Dervla Murphy, the intrepid Irish travel writer, has died aged 90. The West Waterford-based author of more than 25 books has traveled the world, from Peru to Pakistan, Africa, India and Siberia to Cuba, Romania, Laos and Israel.
An avid cyclist, her first book was Full Tilt: Ireland to India with a Bicycle (1965). Her account of the six-month journey across Europe, Turkey, Iran, Afghanistan and across the Himalayas to Pakistan and India established her as an exceptional new voice.
A master of pure reportage, she became a hero among travel writers and captivated readers with what travel writer Colin Thubron described as her “unpretentious, brilliantly honest, approachable” books marked by their “earthly humor and charm”. Traveling by bicycle, on foot, by pony or by public transport – she never learned to drive – Murphy listened to, observed and recorded conversations she had with locals in more than 30 countries that she visited.

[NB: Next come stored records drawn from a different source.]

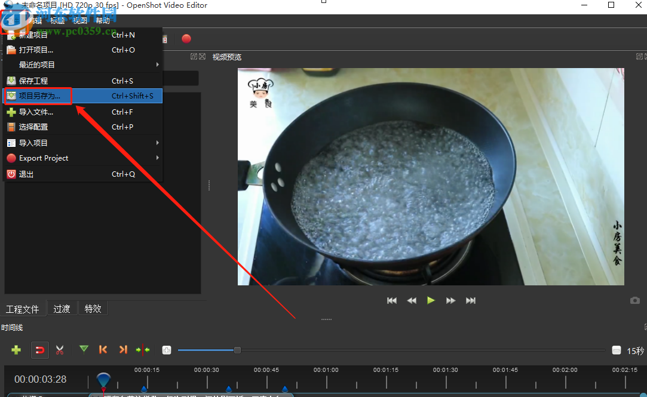The width and height of the screenshot is (647, 397).
Task: Toggle the snapping magnet button
Action: (x=40, y=350)
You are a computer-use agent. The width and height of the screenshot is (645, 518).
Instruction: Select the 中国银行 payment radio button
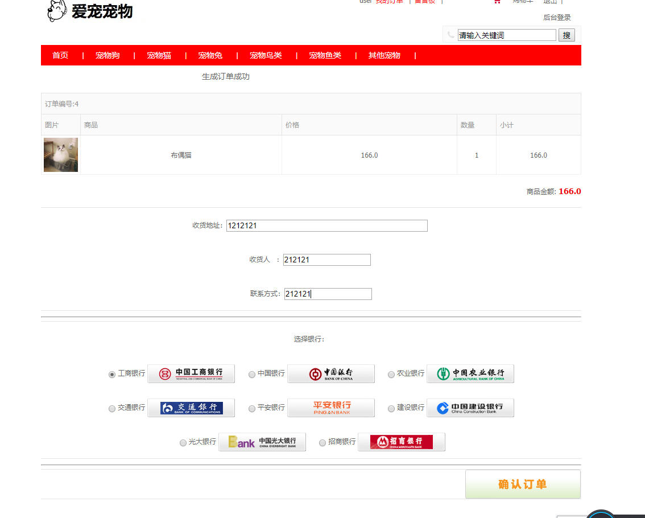click(251, 374)
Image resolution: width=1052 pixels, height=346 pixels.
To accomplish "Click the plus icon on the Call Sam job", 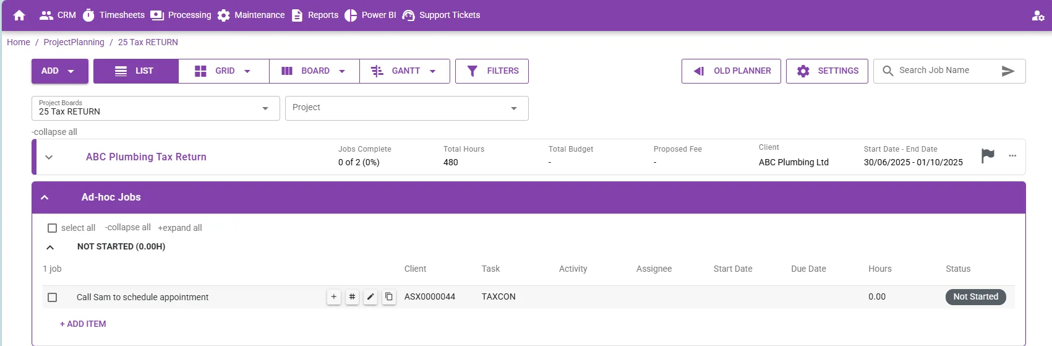I will tap(334, 297).

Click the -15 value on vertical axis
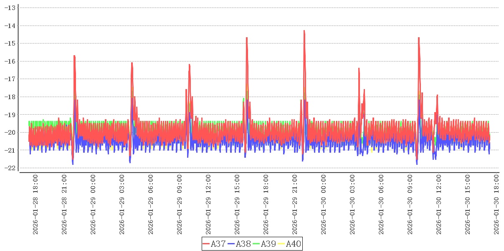[x=10, y=43]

In 1979 she won the Christopher Ewart-Biggs Memorial Prize for A Place Apart: Northern Ireland in the 1970s (1978) written after time spent with members of the Protestant and Catholic communities there. In 2019, the Royal Geographical Society celebrated his work with the Ness Award for “Popularizing Geography through Travel Literature”. In 2021, she won the prestigious Edward Stanford Award for Outstanding Contribution to Travel Writing.
Born in 1931, Murphy grew up in Lismore, Co Waterford, the only child of Dubliners, Fergus and Kathleen Murphy. After her travels, she always returned there. “I wouldn’t live anywhere but my little part of West Waterford,” she said.
“Dervla has lived her adventurous life on the edge of social class and gender norms, of course, but often even on the edge of actual physical survival. The honest, uncompromising travel writing that resulted from this life belongs to the heart of the Irish literary canon, to encourage young people to get out and experience the real world rather than just the virtual world,” said her friend Ethel Crowley.
Dervla Murphy is survived by her daughter Rachel and her granddaughters Rose, Clodagh and Zea.